So how many different products do you have your name on right now?
Mays: At least a dozen right now. I’m selling real well.
D: And what makes the difference? I mean, what flies, what doesn’t?
Mays: You just don’t know. America votes and America decides. Like, one of my biggest ones … my biggest one, of course, is OxiClean but I would say that Mighty Putty’s been like gigantic for me. We sold 18-million sticks of Mighty Putty just in the last year and a half. So, I mean, it’s a monster. We’re getting ready to shoot a new commercial here in a couple weeks.
My working ratio rate is about six out of every 10 work, which is pretty … it’s like a slugger. I’ll get out there. I mean, if a Major League Baseball player had that kind of average, it’d be huge. There’s a process to what we do and, we ask: Does it have mass appeal? Does it solve a common problem? How big is the audience?
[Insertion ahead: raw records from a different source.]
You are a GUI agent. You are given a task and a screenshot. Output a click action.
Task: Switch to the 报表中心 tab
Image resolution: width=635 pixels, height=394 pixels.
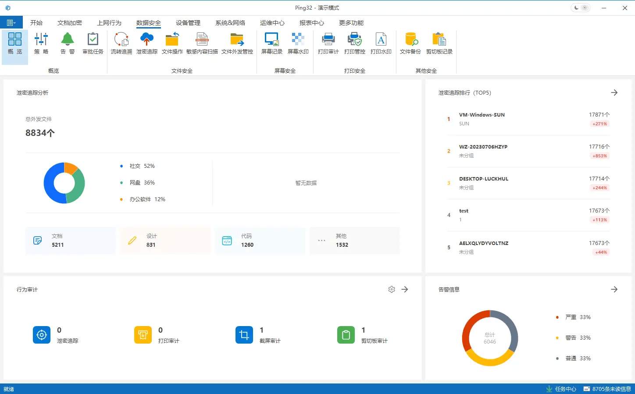[x=311, y=23]
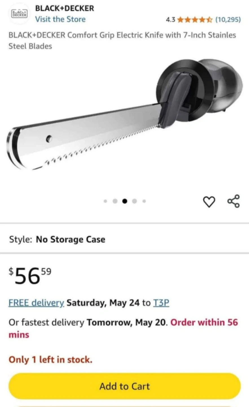This screenshot has height=407, width=249.
Task: Open the 10,295 reviews count
Action: click(x=228, y=20)
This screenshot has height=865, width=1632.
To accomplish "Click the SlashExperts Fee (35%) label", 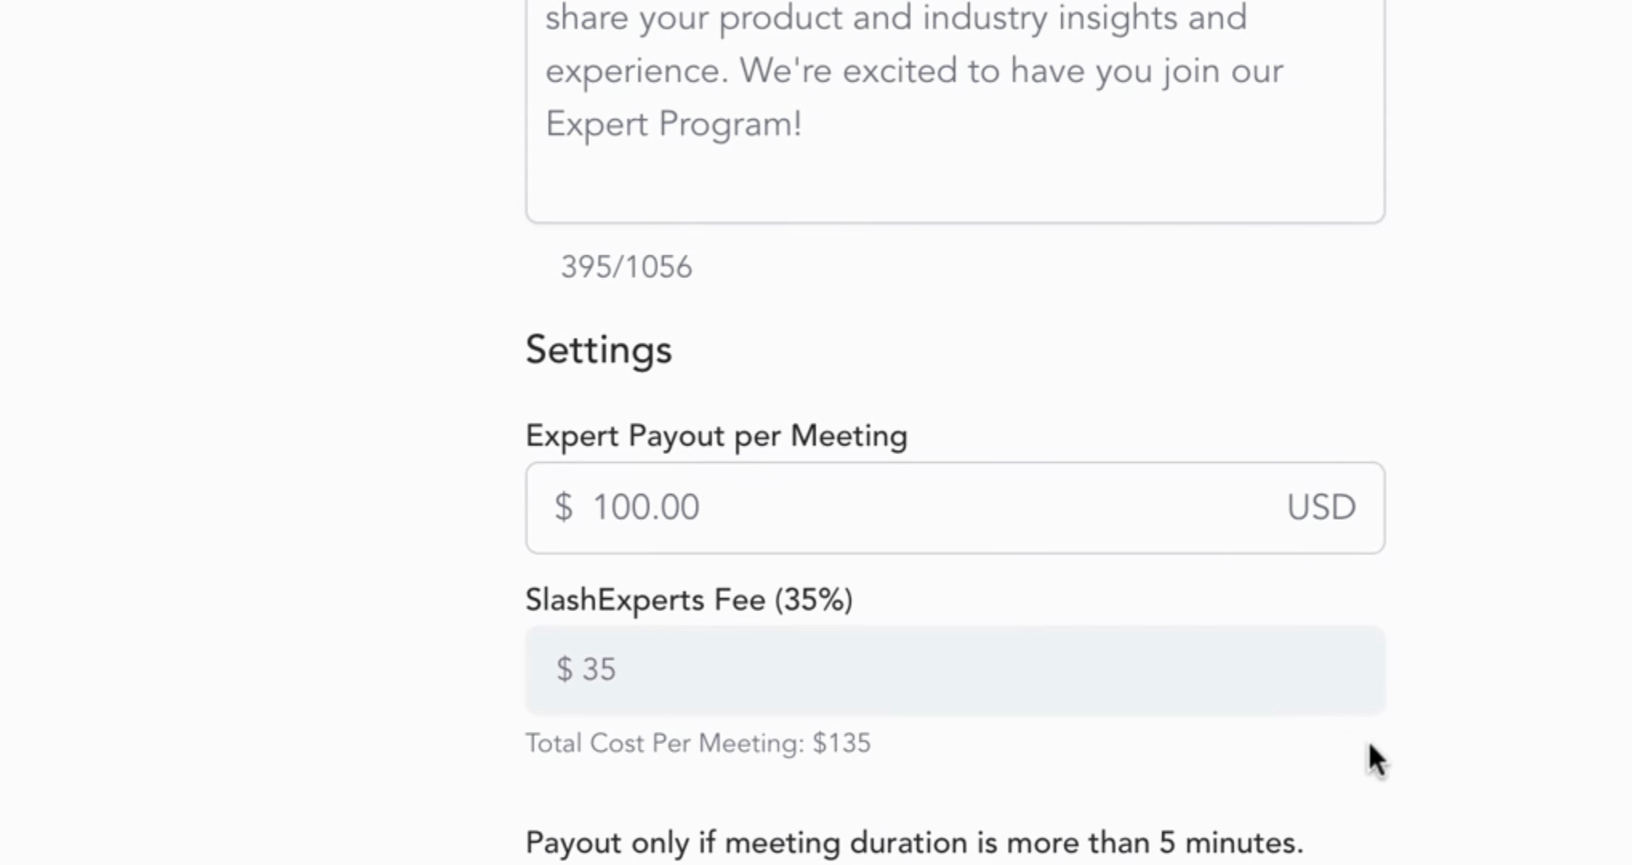I will (x=689, y=600).
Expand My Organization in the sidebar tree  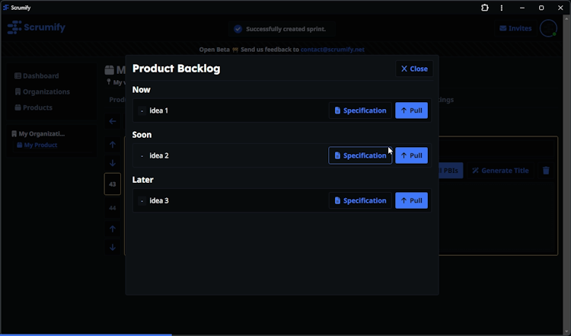[43, 134]
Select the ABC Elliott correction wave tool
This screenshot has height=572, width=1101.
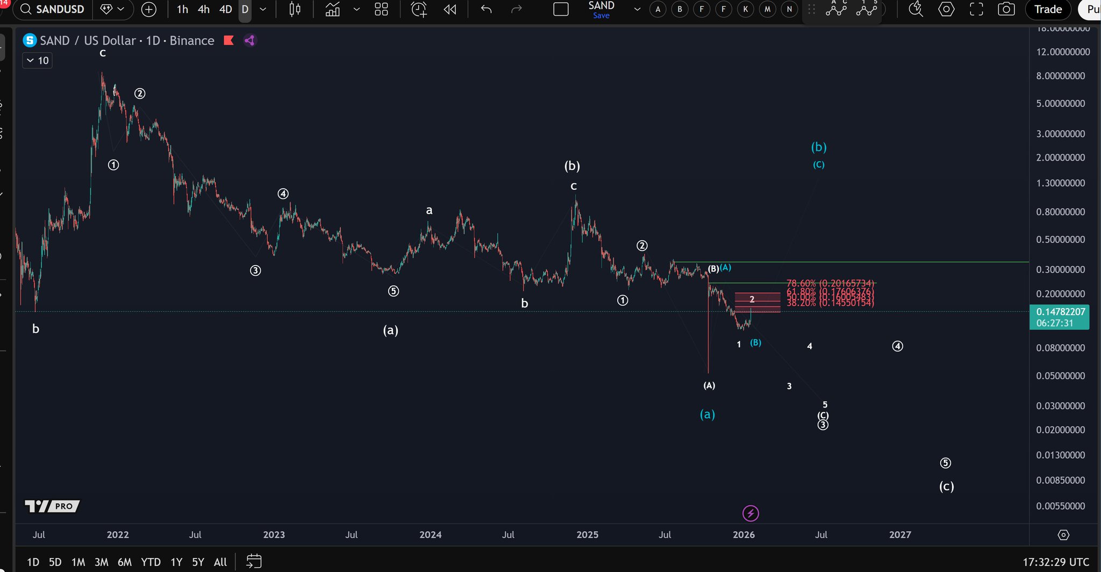tap(837, 9)
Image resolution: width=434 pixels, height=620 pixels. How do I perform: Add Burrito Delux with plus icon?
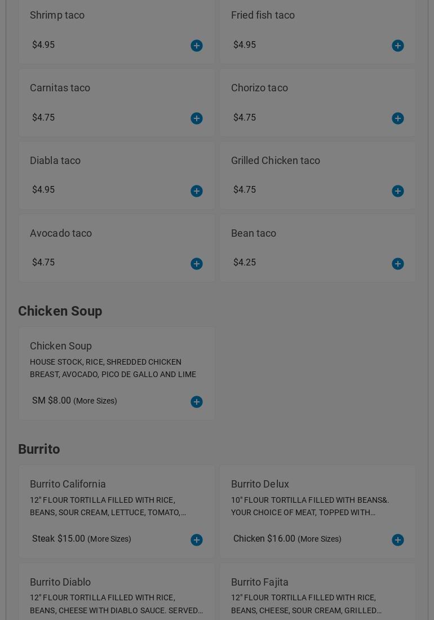pyautogui.click(x=397, y=540)
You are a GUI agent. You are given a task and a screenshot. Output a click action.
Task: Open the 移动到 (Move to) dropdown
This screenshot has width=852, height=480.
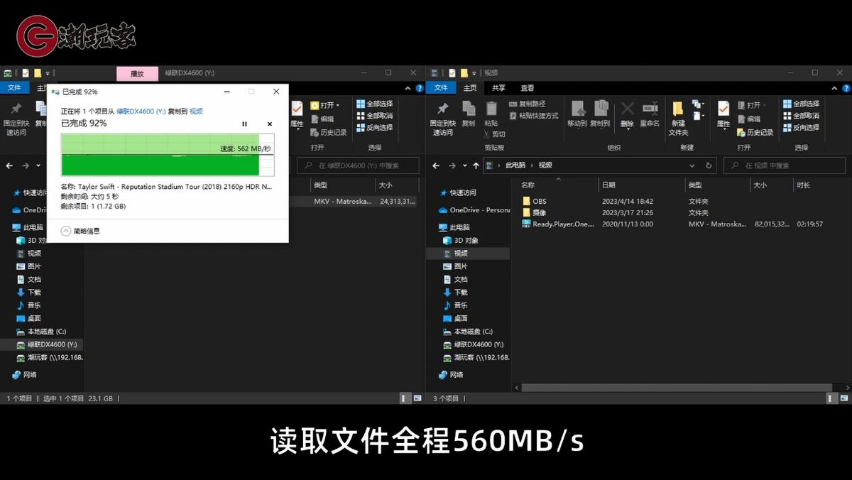click(x=577, y=114)
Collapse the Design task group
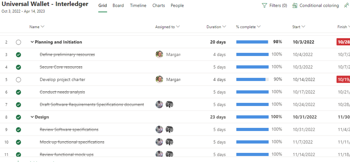Image resolution: width=350 pixels, height=162 pixels. click(32, 117)
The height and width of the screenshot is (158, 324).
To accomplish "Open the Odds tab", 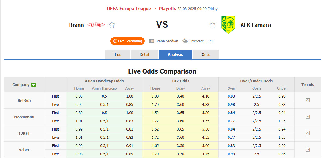I will pos(206,54).
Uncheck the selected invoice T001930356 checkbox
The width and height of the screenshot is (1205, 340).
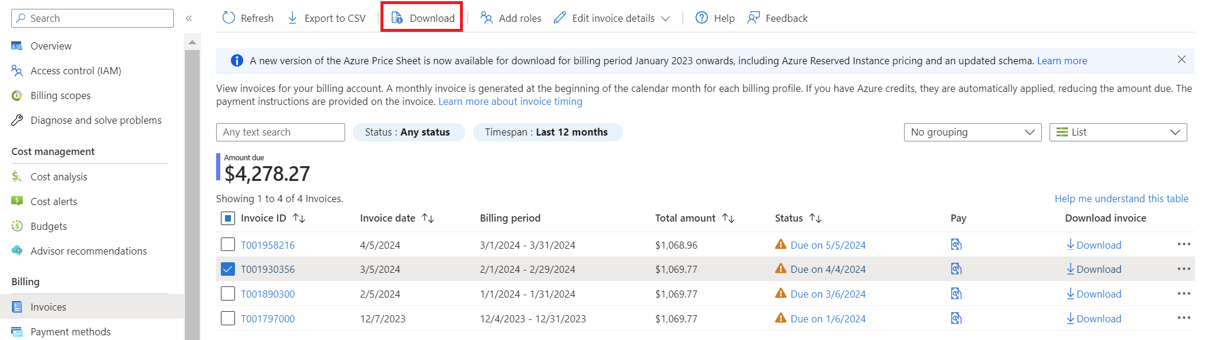click(228, 269)
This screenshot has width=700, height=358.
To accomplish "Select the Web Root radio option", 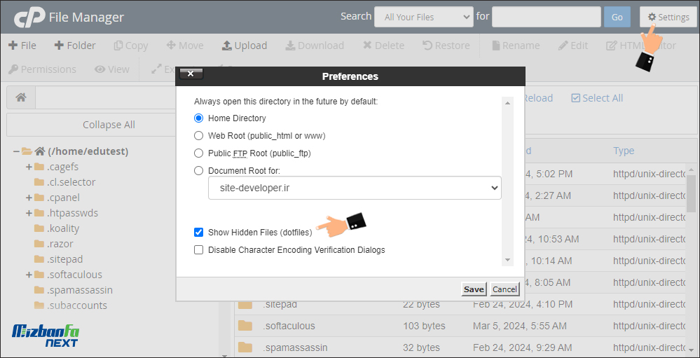I will tap(199, 135).
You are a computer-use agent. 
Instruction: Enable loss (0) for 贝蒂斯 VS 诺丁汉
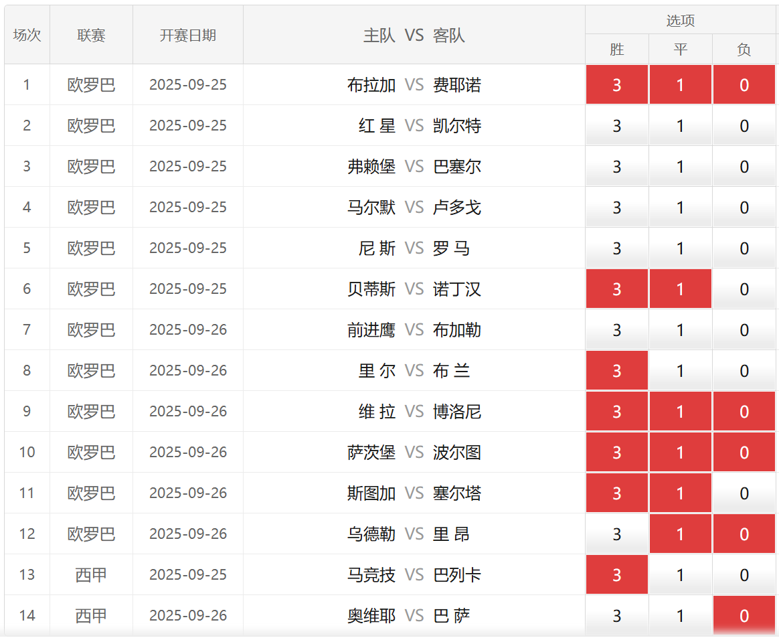[744, 289]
That mass appeal is big. Is it demonstrable, you know?
I hear you have a rivalry with Vince Offer, the Shamwow pitchman, who just got arrested for beating a prostitute.
Mays: Well, you can try to knock me off – and he did, with the Shamwow. They’re basically Zorbeez (Mays pitched a product similar to the Shamwow cloth years ago). You know, I had the Quick Chop. He had the Slap Chop. It’s like, I felt him rubbing into my territory but I’ve always taken the high road. I joke around about it but, look, I know the guy. I know he’s a little whatever, but I just … you know, what goes around comes around and I can’t worry about that. Jay Leno even … he’s the one who broke the story to us. So, I’m …
D: Right, right. There was talk of a pitch-off, right? Between you and …
Mays: Yeah, I was calling him out, was flushing him out. This had happened a while ago, so he had been ducking me and, you know, I was trying to keep this thing under wraps. I mean, so it’s over. I wish the guy gets help or whatever. I don’t wanna kick the guy while he’s down. And I won’t. I mean, there’s a lot of things I could say negative ‘cause, you know, we had a run-in at the Super Bowl ‘cause we went to the same … in the same box. So we were there and just a couple … he just said some things that just riled me up and everything.
D: So he wasn’t respectful?
Mays: You know, look, he’s an unusual guy. I don’t know what possessed him to come after me, but it seems to me that that’s … you know, the first two projects out of the gate were geared toward me. But that’s neither here nor there. I’m just … steady as she goes. Got my fingers crossed for Pitchmen, you know, the series. We’ve been shooting since September, so we’ve been putting a lot of effort into this.